## DIRECTIONS:
Transcribe the stretch of the Flood Control Act of 1944 text from "United States federal" through "Missouri Basin Program.".

## EXTRACT TO READ:
* begin *

Flood Control Act of 1944
- Long title: An Act authorizing the construction of certain public works on rivers and harbors for flood control, and for other purposes.
- Nicknames: Pick-Sloan Flood Control Act of 1944
- Enacted by: the 78th United States Congress
- Effective: December 22, 1944

Citations
- Public law: Pub. L. 78–534
- Statutes at Large: 58 Stat. 887, Chap. 665

Legislative history
- Introduced in the House as H.R. 4485 by William Madison Whittington (D–MS) on March 27, 1944; Passed the House on May 9, 1944 (Passed); Passed the Senate on December 1, 1944 (Passed); Reported by the joint conference committee on December 4, 1944; agreed to by the House on December 12, 1944 (Agreed) and by the Senate on December 12, 1944 (Agreed); Signed into law by President Franklin D. Roosevelt on December 22, 1944;

= Flood Control Act of 1944 =

United States federal law

The Pick-Sloan Flood Control Act of 1944 (P.L. 78–534), enacted in the 2nd session of the 78th Congress, is U.S. legislation that authorized the construction of numerous dams and modifications to previously existing dams, as well as levees across the United States. Among its various provisions, it established the Southeastern Power Administration and the Southwestern Power Administration, and led to the establishment of the Pick-Sloan Missouri Basin Program.

* end *

Data listing:
* begin *

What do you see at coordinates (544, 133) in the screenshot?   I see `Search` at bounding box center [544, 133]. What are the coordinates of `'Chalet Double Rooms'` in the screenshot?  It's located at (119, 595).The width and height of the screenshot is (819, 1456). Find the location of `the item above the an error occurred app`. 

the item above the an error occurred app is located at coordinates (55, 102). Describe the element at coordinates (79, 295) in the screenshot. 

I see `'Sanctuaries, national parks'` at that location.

* end *

## TASK ANSWER:
United States federal law

The Pick-Sloan Flood Control Act of 1944 (P.L. 78–534), enacted in the 2nd session of the 78th Congress, is U.S. legislation that authorized the construction of numerous dams and modifications to previously existing dams, as well as levees across the United States. Among its various provisions, it established the Southeastern Power Administration and the Southwestern Power Administration, and led to the establishment of the Pick-Sloan Missouri Basin Program.